DATA SHOWN:
•••
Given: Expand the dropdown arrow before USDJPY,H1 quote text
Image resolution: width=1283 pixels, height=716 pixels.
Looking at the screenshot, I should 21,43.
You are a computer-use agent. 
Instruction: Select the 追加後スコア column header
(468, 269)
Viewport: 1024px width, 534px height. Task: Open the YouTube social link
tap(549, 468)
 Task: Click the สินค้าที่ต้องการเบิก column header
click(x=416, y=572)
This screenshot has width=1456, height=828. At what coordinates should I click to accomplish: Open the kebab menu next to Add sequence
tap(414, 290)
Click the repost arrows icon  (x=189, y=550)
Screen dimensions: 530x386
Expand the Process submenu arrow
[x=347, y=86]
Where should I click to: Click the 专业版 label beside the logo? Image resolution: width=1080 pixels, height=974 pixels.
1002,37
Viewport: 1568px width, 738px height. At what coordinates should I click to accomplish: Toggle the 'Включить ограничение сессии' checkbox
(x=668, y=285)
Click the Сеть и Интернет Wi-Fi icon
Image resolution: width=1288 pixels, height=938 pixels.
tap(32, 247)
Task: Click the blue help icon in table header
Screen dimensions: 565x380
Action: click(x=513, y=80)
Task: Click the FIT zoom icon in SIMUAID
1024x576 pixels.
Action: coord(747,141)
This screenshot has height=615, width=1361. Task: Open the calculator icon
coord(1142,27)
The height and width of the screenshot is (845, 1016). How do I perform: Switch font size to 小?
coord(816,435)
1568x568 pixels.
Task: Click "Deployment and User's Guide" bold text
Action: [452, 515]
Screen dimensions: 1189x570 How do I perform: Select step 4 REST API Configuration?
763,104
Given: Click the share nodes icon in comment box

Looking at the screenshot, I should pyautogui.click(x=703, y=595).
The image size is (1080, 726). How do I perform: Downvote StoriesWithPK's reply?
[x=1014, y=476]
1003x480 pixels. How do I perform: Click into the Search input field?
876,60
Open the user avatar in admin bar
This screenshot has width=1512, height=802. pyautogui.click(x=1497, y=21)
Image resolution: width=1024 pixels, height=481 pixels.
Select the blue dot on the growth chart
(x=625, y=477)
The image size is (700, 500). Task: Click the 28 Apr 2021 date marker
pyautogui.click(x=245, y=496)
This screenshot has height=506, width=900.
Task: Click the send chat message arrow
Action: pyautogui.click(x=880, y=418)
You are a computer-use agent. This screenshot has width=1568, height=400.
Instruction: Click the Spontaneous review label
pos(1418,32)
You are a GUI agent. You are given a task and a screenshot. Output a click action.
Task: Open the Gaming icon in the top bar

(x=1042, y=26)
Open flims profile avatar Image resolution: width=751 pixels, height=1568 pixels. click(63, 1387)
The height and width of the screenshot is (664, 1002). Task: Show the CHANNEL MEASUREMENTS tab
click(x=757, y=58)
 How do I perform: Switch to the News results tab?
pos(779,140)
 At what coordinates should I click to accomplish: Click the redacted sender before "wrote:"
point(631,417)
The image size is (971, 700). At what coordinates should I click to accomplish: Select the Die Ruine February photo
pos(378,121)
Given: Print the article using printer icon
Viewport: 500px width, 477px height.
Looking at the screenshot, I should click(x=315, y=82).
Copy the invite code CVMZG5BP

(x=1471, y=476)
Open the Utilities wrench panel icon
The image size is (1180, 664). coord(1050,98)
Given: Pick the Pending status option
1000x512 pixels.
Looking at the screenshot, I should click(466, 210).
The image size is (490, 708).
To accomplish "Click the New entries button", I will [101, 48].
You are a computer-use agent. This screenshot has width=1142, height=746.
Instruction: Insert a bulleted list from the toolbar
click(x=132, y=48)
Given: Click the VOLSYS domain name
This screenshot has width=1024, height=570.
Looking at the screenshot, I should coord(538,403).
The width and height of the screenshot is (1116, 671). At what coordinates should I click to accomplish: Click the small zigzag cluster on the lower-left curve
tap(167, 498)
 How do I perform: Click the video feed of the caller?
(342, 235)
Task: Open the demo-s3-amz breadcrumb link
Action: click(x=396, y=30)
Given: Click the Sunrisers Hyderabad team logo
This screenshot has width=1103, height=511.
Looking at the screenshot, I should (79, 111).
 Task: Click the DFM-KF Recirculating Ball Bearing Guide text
•••
WORK TASK:
All entries shown above should be printed again exactly.

RESULT:
Given: Expand the dropdown arrow before USDJPY,H1 quote text
Image resolution: width=1283 pixels, height=716 pixels.
Looking at the screenshot, I should 21,43.
You are a computer-use agent. 
Instruction: Select the 追加後スコア column header
(468, 269)
Viewport: 1024px width, 534px height. Task: Open the YouTube social link
tap(549, 468)
 Task: Click the สินค้าที่ต้องการเบิก column header
click(x=416, y=572)
This screenshot has width=1456, height=828. At what coordinates should I click to accomplish: Open the kebab menu next to Add sequence
tap(414, 290)
Click the repost arrows icon  (x=189, y=550)
Screen dimensions: 530x386
Expand the Process submenu arrow
[x=347, y=86]
Where should I click to: Click the 专业版 label beside the logo? Image resolution: width=1080 pixels, height=974 pixels.
1002,37
Viewport: 1568px width, 738px height. At what coordinates should I click to accomplish: Toggle the 'Включить ограничение сессии' checkbox
(x=668, y=285)
Click the Сеть и Интернет Wi-Fi icon
Image resolution: width=1288 pixels, height=938 pixels.
tap(32, 247)
Task: Click the blue help icon in table header
Screen dimensions: 565x380
Action: click(x=513, y=80)
Task: Click the FIT zoom icon in SIMUAID
1024x576 pixels.
Action: coord(747,141)
This screenshot has height=615, width=1361. Task: Open the calculator icon
coord(1142,27)
The height and width of the screenshot is (845, 1016). How do I perform: Switch font size to 小?
coord(816,435)
1568x568 pixels.
Task: Click "Deployment and User's Guide" bold text
Action: [452, 515]
Screen dimensions: 1189x570 How do I perform: Select step 4 REST API Configuration?
763,104
Given: Click the share nodes icon in comment box

Looking at the screenshot, I should pyautogui.click(x=703, y=595).
The image size is (1080, 726). How do I perform: Downvote StoriesWithPK's reply?
[x=1014, y=476]
1003x480 pixels. How do I perform: Click into the Search input field?
876,60
Open the user avatar in admin bar
This screenshot has width=1512, height=802. pyautogui.click(x=1497, y=21)
Image resolution: width=1024 pixels, height=481 pixels.
Select the blue dot on the growth chart
(x=625, y=477)
The image size is (700, 500). Task: Click the 28 Apr 2021 date marker
pyautogui.click(x=245, y=496)
This screenshot has height=506, width=900.
Task: Click the send chat message arrow
Action: pyautogui.click(x=880, y=418)
You are a computer-use agent. This screenshot has width=1568, height=400.
Instruction: Click the Spontaneous review label
pos(1418,32)
You are a GUI agent. You are given a task and a screenshot. Output a click action.
Task: Open the Gaming icon in the top bar

(x=1042, y=26)
Open flims profile avatar Image resolution: width=751 pixels, height=1568 pixels. click(63, 1387)
The height and width of the screenshot is (664, 1002). Task: Show the CHANNEL MEASUREMENTS tab
click(x=757, y=58)
 How do I perform: Switch to the News results tab?
pos(779,140)
 At what coordinates should I click to accomplish: Click the redacted sender before "wrote:"
point(631,417)
The image size is (971, 700). At what coordinates should I click to accomplish: Select the Die Ruine February photo
pos(378,121)
Given: Print the article using printer icon
Viewport: 500px width, 477px height.
Looking at the screenshot, I should click(x=315, y=82).
Copy the invite code CVMZG5BP

(x=1471, y=476)
Open the Utilities wrench panel icon
The image size is (1180, 664). coord(1050,98)
Given: Pick the Pending status option
1000x512 pixels.
Looking at the screenshot, I should click(466, 210).
The image size is (490, 708).
To accomplish "Click the New entries button", I will [101, 48].
You are a computer-use agent. This screenshot has width=1142, height=746.
Instruction: Insert a bulleted list from the toolbar
click(x=132, y=48)
Given: Click the VOLSYS domain name
This screenshot has width=1024, height=570.
Looking at the screenshot, I should coord(538,403).
The width and height of the screenshot is (1116, 671). At what coordinates should I click to accomplish: Click the small zigzag cluster on the lower-left curve
tap(167, 498)
 How do I perform: Click the video feed of the caller?
(342, 235)
Task: Open the demo-s3-amz breadcrumb link
Action: click(x=396, y=30)
Given: Click the Sunrisers Hyderabad team logo
This screenshot has width=1103, height=511.
Looking at the screenshot, I should (79, 111).
 Task: Click the DFM-KF Recirculating Ball Bearing Guide text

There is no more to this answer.